▶ [Extrait du document]
Aux yeux de son avocate, Pierre Lacerte est un «laïc» qui fait du «journalisme citoyen», «documenté», dans l'unique but d'inciter les élus à faire respecter les lois. Aux yeux de Me Julius Grey, c'est plutôt un homme qui cultive un «intérêt malsain» envers la communauté hassidique et qui a diffamé allégrement trois de ses membres.

Les deux avocats ont dépeint un portrait bien différent de Pierre Lacerte, mercredi, dans le cadre des plaidoiries qui ont clôturé le procès en diffamation intenté par trois membres de la communauté hassidique montréalaise à Pierre Lacerte, résidant d'Outremont.

Michael Rosenberg, son fils Martin et Alex Werzberger (représentés par Julius Grey) poursuivent Pierre Lacerte pour 375 000$. Ces trois hommes d'affaires lui reprochent essentiellement les propos qu'il tient à leur égard dans son blogue «Accommodements Outremont». En retour, Pierre Lacerte leur réclame 725 000$ en dommages et pour abus de procédures.

Julius Grey concède que Pierre Lacerte, ex-journaliste, a le droit de donner son opinion sur les accommodements raisonnables. Par contre, dit-il, il ne peut «cibler» des membres de la communauté en les traitant, entre autres, de «fanatiques», de «menteurs» et de «sages à barbe au-dessus des lois terrestres édictées par des goys (non-juifs)».

▶ [Travail à faire]
1. Répondez aux questions suivantes d'après l'extrait sur le procès de Pierre Lacerte.
(a) Quelle somme les trois plaignants réclament-ils à Pierre Lacerte ?
(b) Quel est le nom du blogue de Pierre Lacerte ?
(c) Quel jour les plaidoiries ont-elles eu lieu ?
2. Recopiez mot pour mot l'extrait sur le procès de Pierre Lacerte, depuis «Aux yeux de son» jusqu'à «de ses membres.».
3. Résumez l'extrait sur le procès de Pierre Lacerte en deux phrases.

▶ [Données fournies]
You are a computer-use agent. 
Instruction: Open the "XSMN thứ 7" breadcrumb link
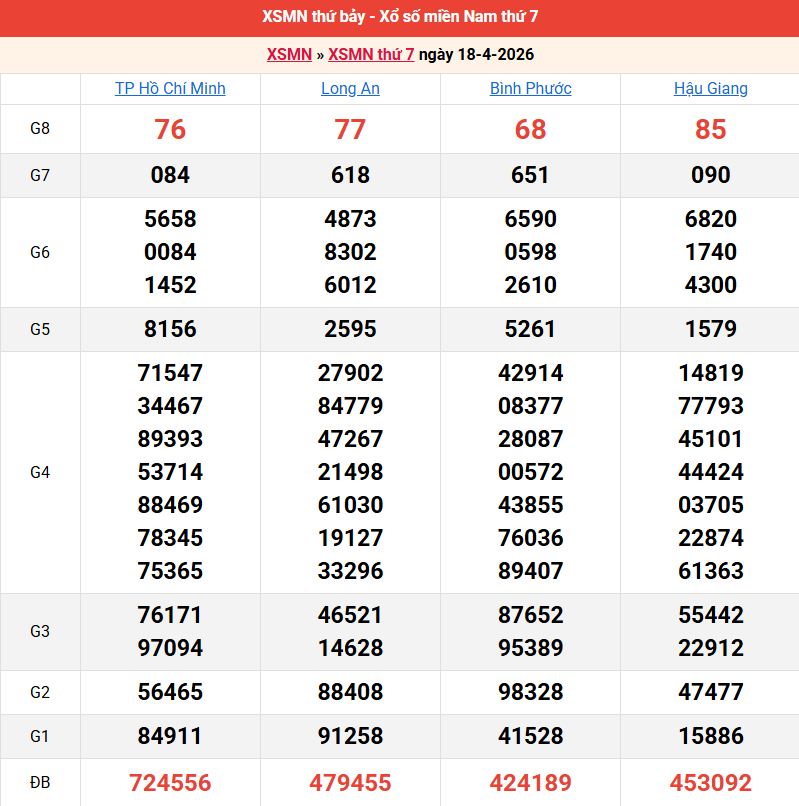coord(371,54)
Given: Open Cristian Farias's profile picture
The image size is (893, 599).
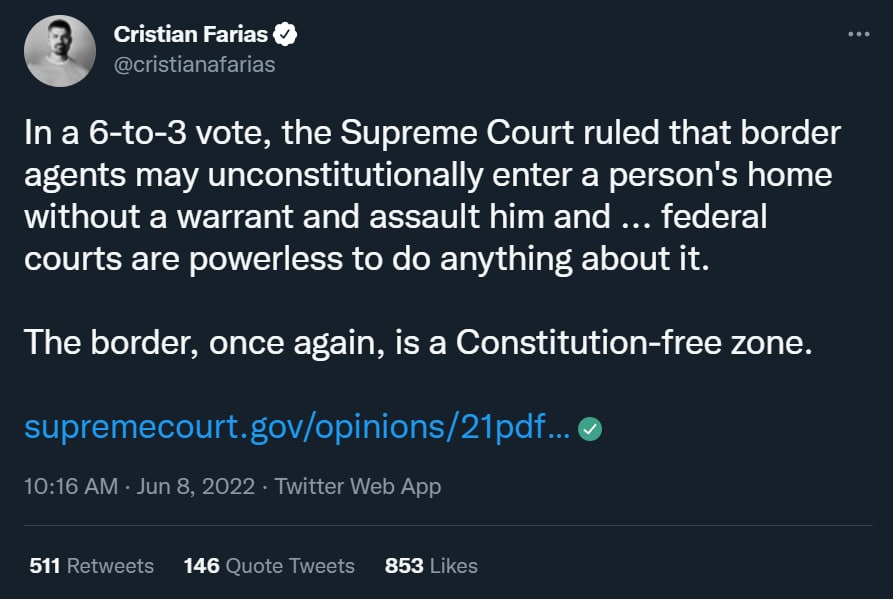Looking at the screenshot, I should [x=60, y=50].
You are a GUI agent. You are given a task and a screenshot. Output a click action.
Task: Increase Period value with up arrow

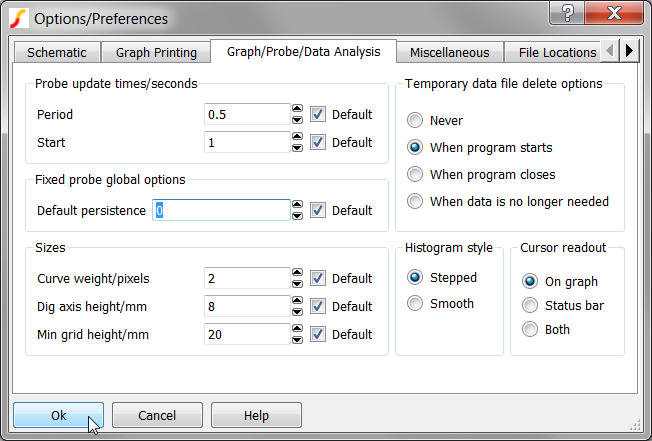(297, 109)
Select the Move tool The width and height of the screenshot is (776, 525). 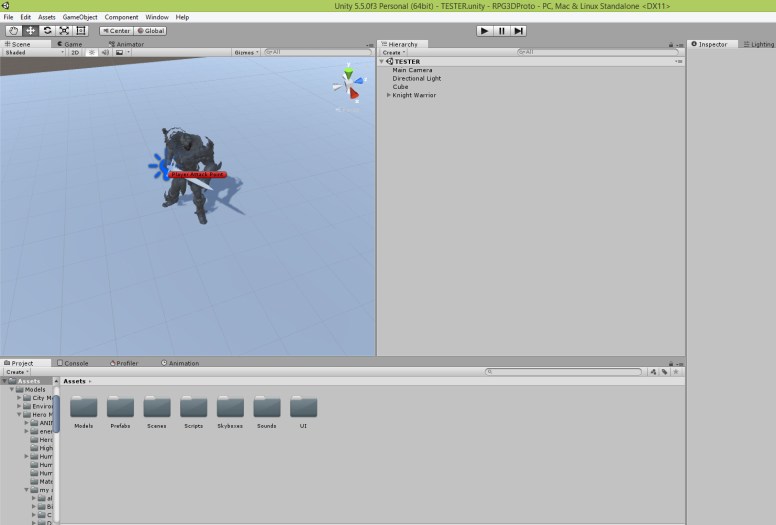pyautogui.click(x=31, y=31)
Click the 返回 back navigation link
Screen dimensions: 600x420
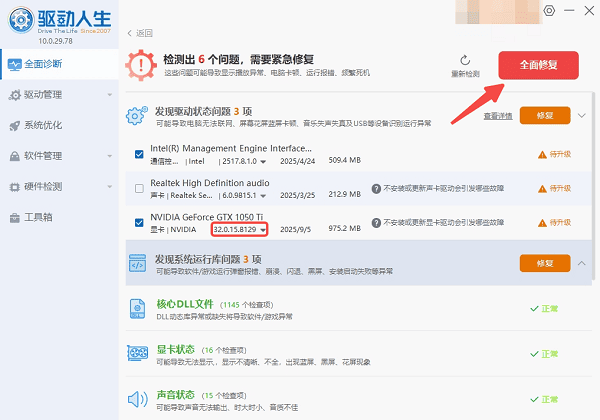pos(139,33)
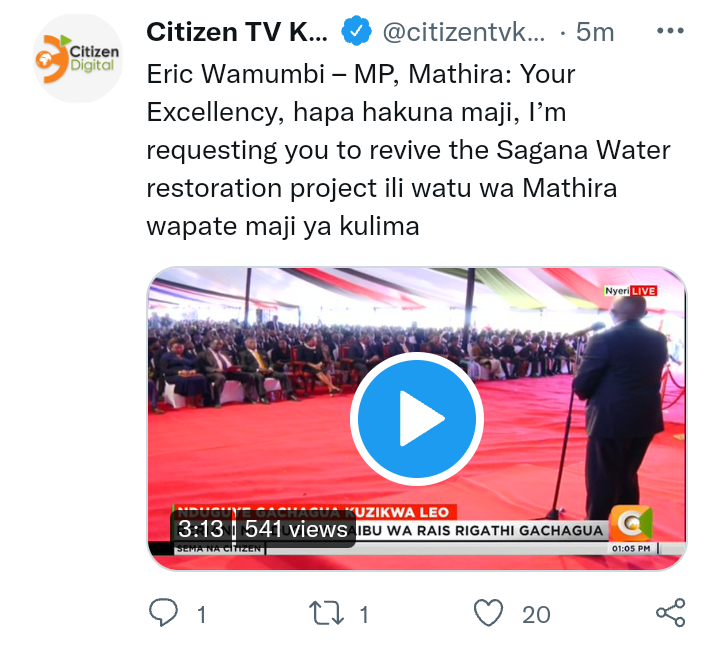
Task: Click the blue verified badge
Action: (356, 31)
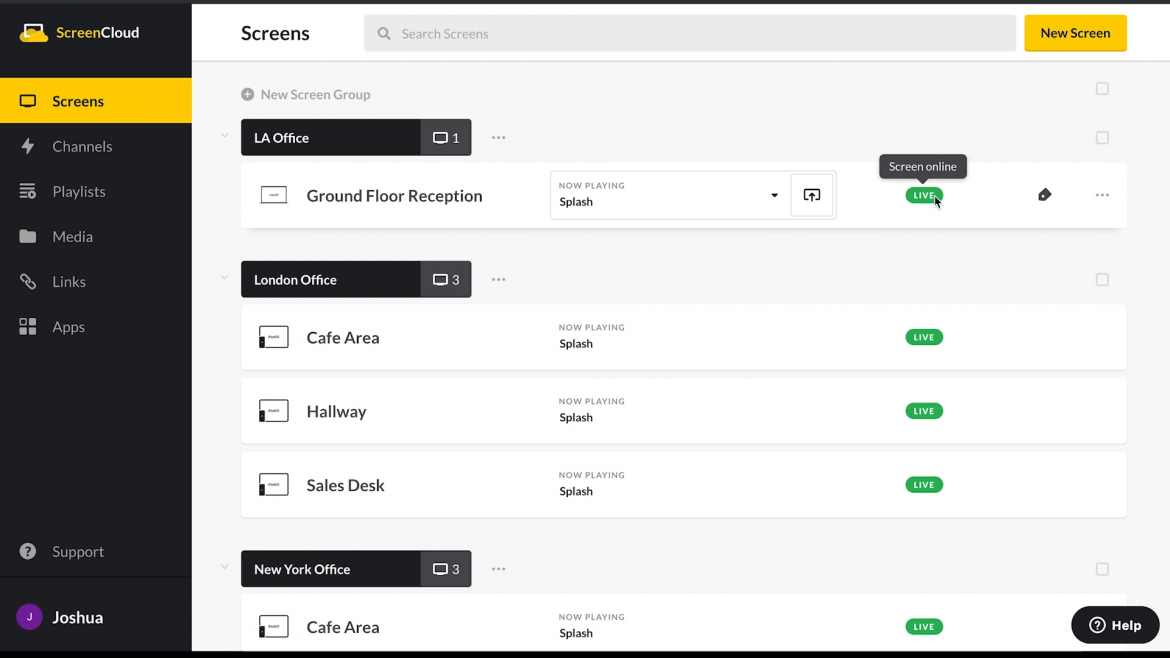Check the LA Office group checkbox
This screenshot has height=658, width=1170.
pyautogui.click(x=1102, y=137)
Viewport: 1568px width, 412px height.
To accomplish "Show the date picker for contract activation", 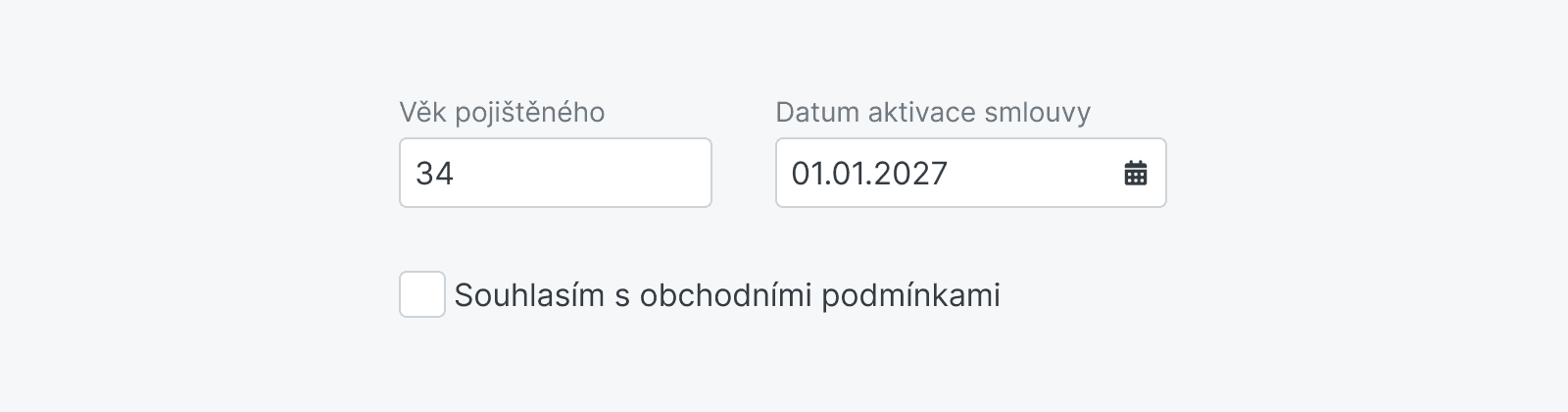I will point(1135,174).
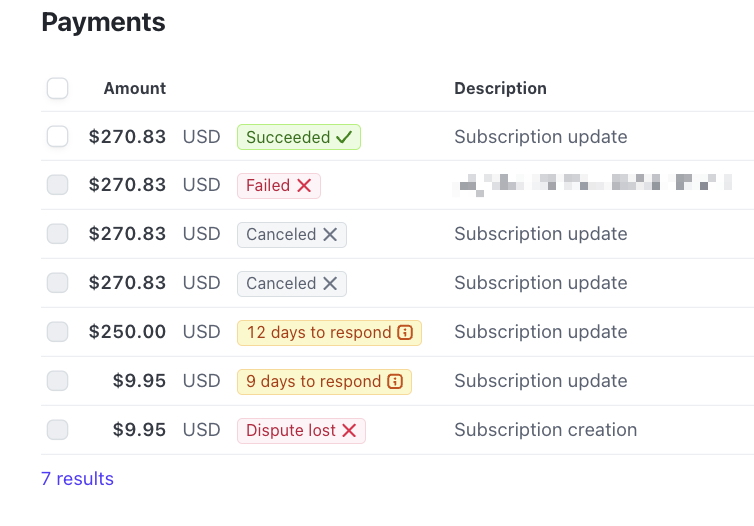
Task: Click the red X icon in Failed badge
Action: tap(304, 186)
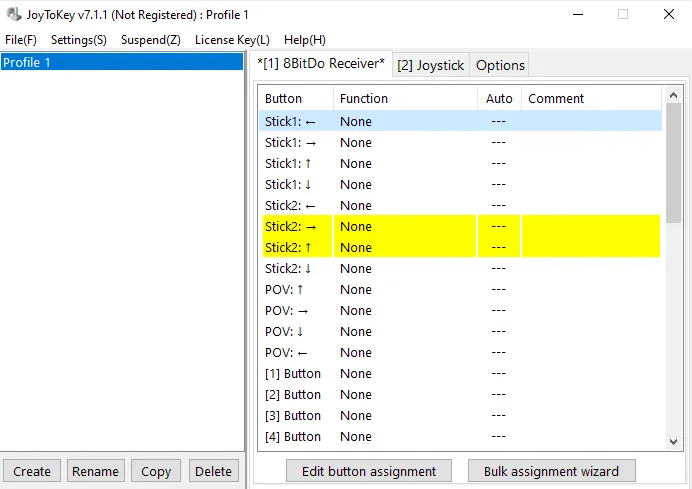Delete the selected profile

pos(213,471)
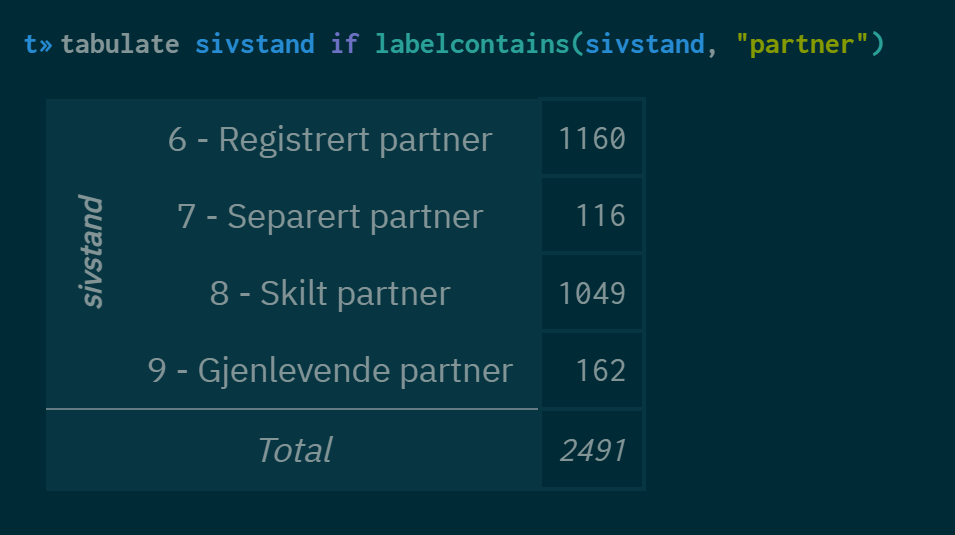Image resolution: width=955 pixels, height=535 pixels.
Task: Click the "tabulate" command word
Action: [120, 44]
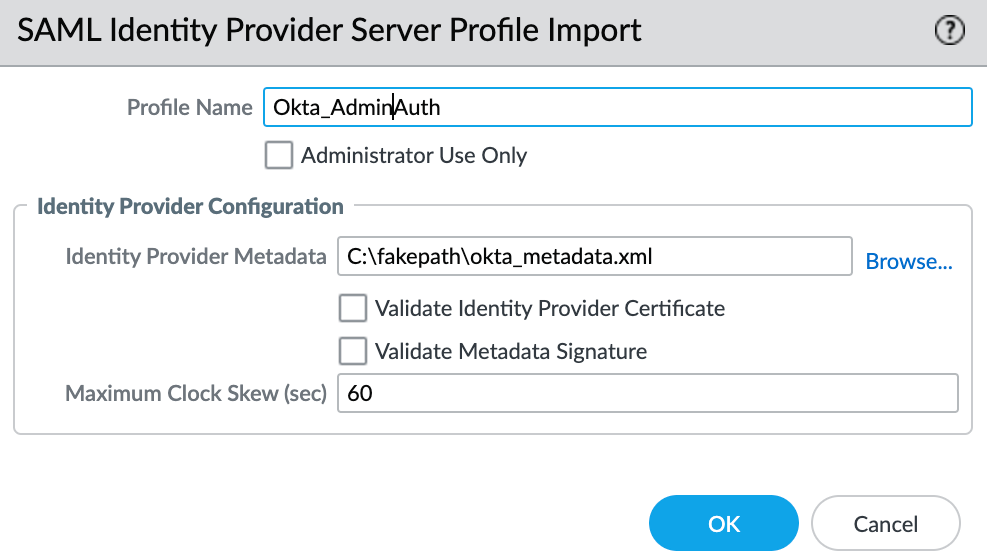Click the Administrator Use Only label text
The height and width of the screenshot is (559, 987).
[x=414, y=155]
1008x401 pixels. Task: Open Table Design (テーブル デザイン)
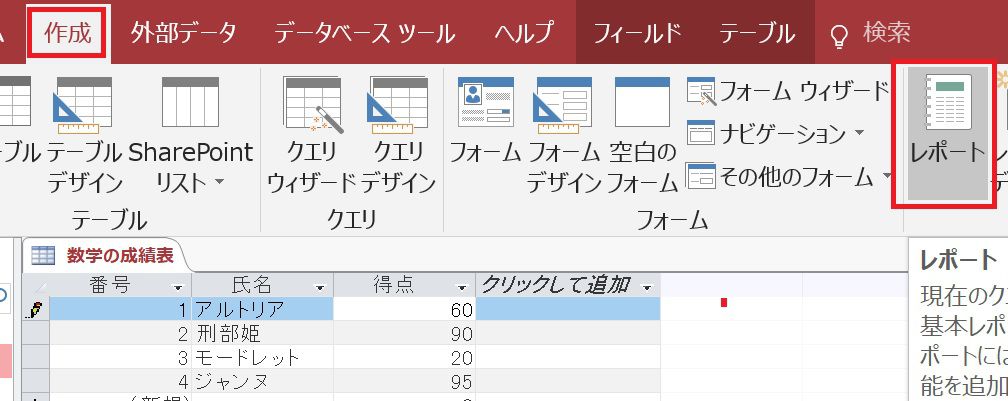click(85, 134)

▶ [Réponses aux activités]
1.
(a) Ils lui réclament 375 000 $.
(b) Son blogue s'appelle «Accommodements Outremont».
(c) Les plaidoiries ont eu lieu mercredi.

2.
Aux yeux de son avocate, Pierre Lacerte est un «laïc» qui fait du «journalisme citoyen», «documenté», dans l'unique but d'inciter les élus à faire respecter les lois. Aux yeux de Me Julius Grey, c'est plutôt un homme qui cultive un «intérêt malsain» envers la communauté hassidique et qui a diffamé allégrement trois de ses membres.

3. Trois hommes d'affaires de la communauté hassidique montréalaise, représentés par Me Julius Grey, poursuivent Pierre Lacerte pour 375 000 $ en raison des propos qu'il tient sur eux dans son blogue. Pierre Lacerte leur réclame 725 000 $ en retour, et lors des plaidoiries, son avocate l'a présenté comme un laïc qui fait du journalisme citoyen, tandis que Me Grey l'accuse de cultiver un intérêt malsain envers cette communauté et d'avoir diffamé ses clients.